But that was after being out there for 12, 15 months and getting bounced around and trying things. So Harris didn’t have the benefit of all that. And she’s also building a plane while she’s flying it and trying to figure out the staffing. And so I think that they probably wisely thought that they’d been pulling it off. But this is, even though it’s a short campaign, it’s closer to a marathon than a sprint, and they just can’t keep running at the sprint level for the last five weeks. They got to pull back, they got to get centered. She committed to an interview. One of the things, so the two things about running for president, one is having the two tests. One is, can you articulate a vision for the future that’s compelling and that is relatable to people so that you can get them to vote for you?

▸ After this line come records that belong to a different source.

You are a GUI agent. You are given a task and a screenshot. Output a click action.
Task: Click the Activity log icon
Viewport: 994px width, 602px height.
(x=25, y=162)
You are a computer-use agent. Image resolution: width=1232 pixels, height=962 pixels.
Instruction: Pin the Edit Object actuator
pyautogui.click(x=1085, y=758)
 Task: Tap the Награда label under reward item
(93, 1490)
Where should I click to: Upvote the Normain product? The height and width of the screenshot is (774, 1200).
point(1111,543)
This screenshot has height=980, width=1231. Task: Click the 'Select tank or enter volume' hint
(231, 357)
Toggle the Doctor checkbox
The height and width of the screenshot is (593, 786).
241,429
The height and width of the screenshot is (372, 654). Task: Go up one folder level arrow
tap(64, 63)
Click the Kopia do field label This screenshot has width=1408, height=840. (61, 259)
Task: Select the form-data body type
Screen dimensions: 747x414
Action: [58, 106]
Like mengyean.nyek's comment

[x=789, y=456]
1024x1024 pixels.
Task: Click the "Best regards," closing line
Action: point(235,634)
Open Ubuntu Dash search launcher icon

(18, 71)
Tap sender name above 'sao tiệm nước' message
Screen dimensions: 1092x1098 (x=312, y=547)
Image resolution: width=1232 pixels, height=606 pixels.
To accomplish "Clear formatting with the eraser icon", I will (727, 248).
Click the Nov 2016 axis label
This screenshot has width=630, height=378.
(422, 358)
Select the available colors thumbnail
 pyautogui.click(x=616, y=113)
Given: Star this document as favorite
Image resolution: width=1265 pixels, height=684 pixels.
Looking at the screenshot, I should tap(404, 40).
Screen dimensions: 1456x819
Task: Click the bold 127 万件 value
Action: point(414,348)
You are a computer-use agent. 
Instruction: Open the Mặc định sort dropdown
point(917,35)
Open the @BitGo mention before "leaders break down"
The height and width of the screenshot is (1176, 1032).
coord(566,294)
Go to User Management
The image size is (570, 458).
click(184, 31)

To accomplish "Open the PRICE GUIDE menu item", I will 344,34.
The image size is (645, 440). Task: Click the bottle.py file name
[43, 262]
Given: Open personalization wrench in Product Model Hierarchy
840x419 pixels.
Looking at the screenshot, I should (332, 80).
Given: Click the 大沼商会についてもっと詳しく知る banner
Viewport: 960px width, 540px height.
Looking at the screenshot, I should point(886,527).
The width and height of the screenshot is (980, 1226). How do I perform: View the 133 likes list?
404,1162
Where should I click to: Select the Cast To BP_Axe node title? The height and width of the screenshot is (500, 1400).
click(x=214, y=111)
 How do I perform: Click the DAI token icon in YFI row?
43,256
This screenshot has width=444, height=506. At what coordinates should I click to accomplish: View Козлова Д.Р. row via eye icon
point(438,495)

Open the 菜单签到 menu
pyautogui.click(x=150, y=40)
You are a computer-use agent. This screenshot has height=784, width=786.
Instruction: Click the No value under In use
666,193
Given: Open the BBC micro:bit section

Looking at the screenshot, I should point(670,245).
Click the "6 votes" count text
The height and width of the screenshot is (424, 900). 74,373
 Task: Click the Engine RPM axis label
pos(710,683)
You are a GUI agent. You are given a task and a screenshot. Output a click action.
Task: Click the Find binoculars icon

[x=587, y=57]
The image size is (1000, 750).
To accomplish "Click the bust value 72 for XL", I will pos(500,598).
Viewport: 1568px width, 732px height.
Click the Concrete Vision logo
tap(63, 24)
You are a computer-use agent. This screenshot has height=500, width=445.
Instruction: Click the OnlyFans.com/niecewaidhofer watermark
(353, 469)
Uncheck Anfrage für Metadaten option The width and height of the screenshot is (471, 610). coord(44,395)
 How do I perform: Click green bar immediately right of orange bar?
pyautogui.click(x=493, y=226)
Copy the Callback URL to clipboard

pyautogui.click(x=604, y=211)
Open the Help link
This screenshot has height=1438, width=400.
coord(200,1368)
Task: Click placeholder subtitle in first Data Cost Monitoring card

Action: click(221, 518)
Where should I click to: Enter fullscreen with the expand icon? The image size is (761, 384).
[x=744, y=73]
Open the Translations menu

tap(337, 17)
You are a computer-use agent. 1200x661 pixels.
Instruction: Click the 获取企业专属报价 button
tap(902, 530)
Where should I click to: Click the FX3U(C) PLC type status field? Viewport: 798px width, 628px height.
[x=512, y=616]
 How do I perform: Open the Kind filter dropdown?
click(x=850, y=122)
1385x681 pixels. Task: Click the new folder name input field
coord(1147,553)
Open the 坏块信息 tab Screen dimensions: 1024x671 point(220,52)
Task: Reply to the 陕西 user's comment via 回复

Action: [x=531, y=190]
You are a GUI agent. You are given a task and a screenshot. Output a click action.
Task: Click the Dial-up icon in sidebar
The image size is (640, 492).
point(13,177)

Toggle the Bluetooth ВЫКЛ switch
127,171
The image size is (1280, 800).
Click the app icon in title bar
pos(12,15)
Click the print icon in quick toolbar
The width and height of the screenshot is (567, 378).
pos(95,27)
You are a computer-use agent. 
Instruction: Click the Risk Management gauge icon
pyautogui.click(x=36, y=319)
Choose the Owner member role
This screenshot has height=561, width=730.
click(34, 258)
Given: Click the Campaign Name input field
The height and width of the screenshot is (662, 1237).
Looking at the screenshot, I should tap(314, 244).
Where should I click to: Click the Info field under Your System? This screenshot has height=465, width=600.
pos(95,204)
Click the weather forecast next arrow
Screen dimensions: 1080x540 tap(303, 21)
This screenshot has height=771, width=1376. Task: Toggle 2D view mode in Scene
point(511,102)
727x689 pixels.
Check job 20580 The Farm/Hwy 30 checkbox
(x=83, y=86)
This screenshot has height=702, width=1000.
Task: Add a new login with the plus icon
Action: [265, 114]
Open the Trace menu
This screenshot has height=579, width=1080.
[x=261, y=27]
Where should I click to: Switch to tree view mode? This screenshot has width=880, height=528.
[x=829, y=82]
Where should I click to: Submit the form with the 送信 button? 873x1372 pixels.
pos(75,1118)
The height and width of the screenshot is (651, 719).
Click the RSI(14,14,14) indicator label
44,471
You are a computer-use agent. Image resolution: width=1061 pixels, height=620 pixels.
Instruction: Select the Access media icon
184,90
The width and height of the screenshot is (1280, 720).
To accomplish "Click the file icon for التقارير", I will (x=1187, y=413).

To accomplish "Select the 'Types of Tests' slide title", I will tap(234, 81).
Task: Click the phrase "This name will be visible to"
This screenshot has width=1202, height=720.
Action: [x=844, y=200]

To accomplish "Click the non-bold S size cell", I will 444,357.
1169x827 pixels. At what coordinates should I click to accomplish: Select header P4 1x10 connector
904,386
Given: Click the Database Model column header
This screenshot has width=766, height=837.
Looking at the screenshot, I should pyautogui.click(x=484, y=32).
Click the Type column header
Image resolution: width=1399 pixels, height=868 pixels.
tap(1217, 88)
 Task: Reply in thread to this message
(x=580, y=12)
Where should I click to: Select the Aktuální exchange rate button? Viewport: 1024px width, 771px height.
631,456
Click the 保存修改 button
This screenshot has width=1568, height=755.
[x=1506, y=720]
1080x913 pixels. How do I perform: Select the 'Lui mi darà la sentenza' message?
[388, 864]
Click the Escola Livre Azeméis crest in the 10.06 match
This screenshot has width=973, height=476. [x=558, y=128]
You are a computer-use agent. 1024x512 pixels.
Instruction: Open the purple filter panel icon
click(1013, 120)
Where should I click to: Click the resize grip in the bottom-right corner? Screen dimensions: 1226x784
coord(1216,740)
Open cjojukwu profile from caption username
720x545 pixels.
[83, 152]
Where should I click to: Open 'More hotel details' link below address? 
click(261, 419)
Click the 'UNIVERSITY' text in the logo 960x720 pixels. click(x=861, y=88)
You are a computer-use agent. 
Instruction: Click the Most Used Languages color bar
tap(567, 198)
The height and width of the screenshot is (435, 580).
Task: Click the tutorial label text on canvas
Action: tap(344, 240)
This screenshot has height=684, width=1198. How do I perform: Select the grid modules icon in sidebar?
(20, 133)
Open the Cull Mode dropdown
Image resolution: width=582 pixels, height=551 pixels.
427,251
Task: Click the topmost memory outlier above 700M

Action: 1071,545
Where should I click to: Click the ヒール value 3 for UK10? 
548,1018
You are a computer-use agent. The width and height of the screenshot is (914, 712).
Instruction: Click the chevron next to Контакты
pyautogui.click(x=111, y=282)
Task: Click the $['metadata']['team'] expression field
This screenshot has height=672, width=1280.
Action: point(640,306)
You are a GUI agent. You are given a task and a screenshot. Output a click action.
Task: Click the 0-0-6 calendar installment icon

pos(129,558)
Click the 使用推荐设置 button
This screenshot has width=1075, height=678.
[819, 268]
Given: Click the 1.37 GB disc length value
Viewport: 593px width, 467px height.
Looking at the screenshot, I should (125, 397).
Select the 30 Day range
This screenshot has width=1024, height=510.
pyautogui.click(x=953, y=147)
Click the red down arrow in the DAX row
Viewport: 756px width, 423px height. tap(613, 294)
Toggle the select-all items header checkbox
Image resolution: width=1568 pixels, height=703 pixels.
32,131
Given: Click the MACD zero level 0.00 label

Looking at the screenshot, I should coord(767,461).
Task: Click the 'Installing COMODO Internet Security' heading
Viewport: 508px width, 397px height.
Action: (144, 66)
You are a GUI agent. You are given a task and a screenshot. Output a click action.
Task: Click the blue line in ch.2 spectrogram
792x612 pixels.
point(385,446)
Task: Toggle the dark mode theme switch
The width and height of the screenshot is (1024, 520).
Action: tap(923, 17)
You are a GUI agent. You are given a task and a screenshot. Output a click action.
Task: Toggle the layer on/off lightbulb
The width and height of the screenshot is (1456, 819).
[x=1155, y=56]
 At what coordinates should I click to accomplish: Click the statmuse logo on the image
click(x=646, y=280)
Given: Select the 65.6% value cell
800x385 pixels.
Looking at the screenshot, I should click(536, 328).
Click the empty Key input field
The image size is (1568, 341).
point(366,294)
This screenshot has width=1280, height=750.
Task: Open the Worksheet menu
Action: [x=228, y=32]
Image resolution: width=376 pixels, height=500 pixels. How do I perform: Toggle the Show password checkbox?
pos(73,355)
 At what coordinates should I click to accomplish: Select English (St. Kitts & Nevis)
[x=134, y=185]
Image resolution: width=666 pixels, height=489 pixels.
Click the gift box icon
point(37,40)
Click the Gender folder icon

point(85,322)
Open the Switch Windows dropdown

That’s the first test, and that’s usually through the primary. The second test though, is do you have the temperament to withstand the pressures of a campaign? Because if you can’t have the temperament, you don’t have the temperament to withstand the pressures of a campaign, how are you going to have the temperament to withstand the pressures of the office? So the second phase is the actual campaigning part, and at that phase with 12, 15 hour days and nonstop, you can’t think, you’re just campaigning and trying to get through the hazing. And so it’s that first part where you really can articulate your vision for the future, you have to do that in the early stages because you can’t be, in the second temperament hazing phase, you can’t be figuring this stuff out. Harris doesn’t have that luxury. She’s having to do both at the same time.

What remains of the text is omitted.